TEXTE DE LA PAGE:
Une autre question nous vient à l’esprit au terme de la soirée : où sont les autres composantes des cultures urbaines qu’entend défendre Bizarre ?Pendant notre entretien, Thomas Prian nous explique que si les cultures urbaines dans toute leur diversité trouveront à Bizarre un espace de travail, le choix a été fait de faire tourner la programmation exclusivement autour du rap, du moins pendant les premiers temps. La soirée d’inauguration du 23 septembre illustre donc la programmation à venir, plus que le projet global de Bizarre.
La programmation essentiellement rap
L’équipe de Bizarre a d’abord dû effectuer un travail préalable de définition des cultures urbaines. Quelles sont les formes d’expression artistique qui d’une part trouvent leurs racines dans le milieu urbain, et qui d’autre part continuent d’être expérimentées, travaillées, retravaillées avec un lien quasi organique à la ville ? La culture hip hop avec le rap mais aussi la danse, le graffiti, le beatbox. Les musiques du monde intégrant des influences plus modernes. Les musiques electro. Les arts numériques. Au niveau des concerts, la prédominance du rap s’explique de plusieurs manières. Bizarre ne présente pas un format en adéquation avec la diffusion des musiques electro qui privilégient les lieux à fermeture tardive. Les musiques du monde sont déjà représentées par d’autres lieux, notamment le Périscope au sein de la « Smac éclatée » dont fait partie Bizarre. Les danses hip hop sont quant à elles reconnues depuis de nombreuses années et bénéficient de lieux et d’événements dédiés (Maison de la Danse, Biennale de la Danse, festival Karavel). De manière plus générale, Thomas Prian estime qu’une programmation exclusivement rap est un passage obligé pour que le public puisse rapidement identifier la structure, que celle-ci développe une identité claire grâce à laquelle il sera plus facile de faire rayonner (en diffusion) les autres facettes du projet. Le cœur du projet reste cependant, au-delà de la diffusion, le volet de l’accompagnement aux pratiques artistiques pour lequel toutes les esthétiques sont les bienvenues.

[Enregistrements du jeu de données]
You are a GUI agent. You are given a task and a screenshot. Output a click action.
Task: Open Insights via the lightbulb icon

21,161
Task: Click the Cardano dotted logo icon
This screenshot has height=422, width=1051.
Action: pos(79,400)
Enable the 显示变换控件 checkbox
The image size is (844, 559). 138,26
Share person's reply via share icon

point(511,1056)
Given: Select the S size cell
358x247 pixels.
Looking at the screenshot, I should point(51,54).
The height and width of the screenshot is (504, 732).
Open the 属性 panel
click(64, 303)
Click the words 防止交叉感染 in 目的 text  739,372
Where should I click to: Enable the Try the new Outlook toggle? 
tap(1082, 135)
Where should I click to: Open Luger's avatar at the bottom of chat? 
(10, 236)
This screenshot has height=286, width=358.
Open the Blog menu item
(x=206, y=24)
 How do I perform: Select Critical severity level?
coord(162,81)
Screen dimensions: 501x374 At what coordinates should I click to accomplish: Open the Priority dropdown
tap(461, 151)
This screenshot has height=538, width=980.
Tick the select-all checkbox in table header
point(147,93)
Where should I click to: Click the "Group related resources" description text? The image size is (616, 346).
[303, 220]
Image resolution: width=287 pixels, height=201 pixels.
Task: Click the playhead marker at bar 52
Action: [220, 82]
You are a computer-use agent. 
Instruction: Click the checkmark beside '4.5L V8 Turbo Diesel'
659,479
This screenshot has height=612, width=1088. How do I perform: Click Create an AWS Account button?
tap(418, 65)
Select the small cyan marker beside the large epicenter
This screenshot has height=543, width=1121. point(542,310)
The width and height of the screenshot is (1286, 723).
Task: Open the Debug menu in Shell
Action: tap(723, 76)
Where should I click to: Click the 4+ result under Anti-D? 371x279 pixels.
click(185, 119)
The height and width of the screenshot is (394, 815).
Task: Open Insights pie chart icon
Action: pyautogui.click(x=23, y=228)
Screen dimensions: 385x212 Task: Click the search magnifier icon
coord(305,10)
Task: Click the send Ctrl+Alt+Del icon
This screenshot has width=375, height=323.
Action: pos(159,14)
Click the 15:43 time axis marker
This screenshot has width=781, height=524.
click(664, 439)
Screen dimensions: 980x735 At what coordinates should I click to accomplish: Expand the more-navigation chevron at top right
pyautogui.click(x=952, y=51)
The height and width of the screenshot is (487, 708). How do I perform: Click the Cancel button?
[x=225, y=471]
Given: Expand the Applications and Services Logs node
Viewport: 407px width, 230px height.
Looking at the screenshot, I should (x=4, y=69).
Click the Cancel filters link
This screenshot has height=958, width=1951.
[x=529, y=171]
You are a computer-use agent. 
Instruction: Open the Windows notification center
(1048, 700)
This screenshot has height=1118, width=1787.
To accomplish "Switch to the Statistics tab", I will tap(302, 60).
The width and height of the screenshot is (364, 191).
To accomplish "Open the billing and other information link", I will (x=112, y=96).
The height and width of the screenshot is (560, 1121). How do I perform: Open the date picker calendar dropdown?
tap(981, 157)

EXERCICES:
1. D'après le texte de la page, pourquoi Bizarre ne programme-t-il pas de concerts de musiques electro ?
2. Transforme en tableau Markdown, s'il te plaît, les lignes des enregistrements depuis la première jusqu'à celle qui contient « Action: pos(79,400) », incluse, en omettant les lignes vides. Utilise deux colonnes, Rang et Contenu.

CORRIGÉS:
1. Le format de Bizarre n'est pas adapté à la diffusion des musiques electro, qui privilégient les lieux à fermeture tardive.

2.
| Rang | Contenu |
|---|---|
| 1 | You are a GUI agent. You are given a task and a screenshot. Output a click action. |
| 2 | Task: Open Insights via the lightbulb icon |
| 3 | 21,161 |
| 4 | Task: Click the Cardano dotted logo icon |
| 5 | This screenshot has height=422, width=1051. |
| 6 | Action: pos(79,400) |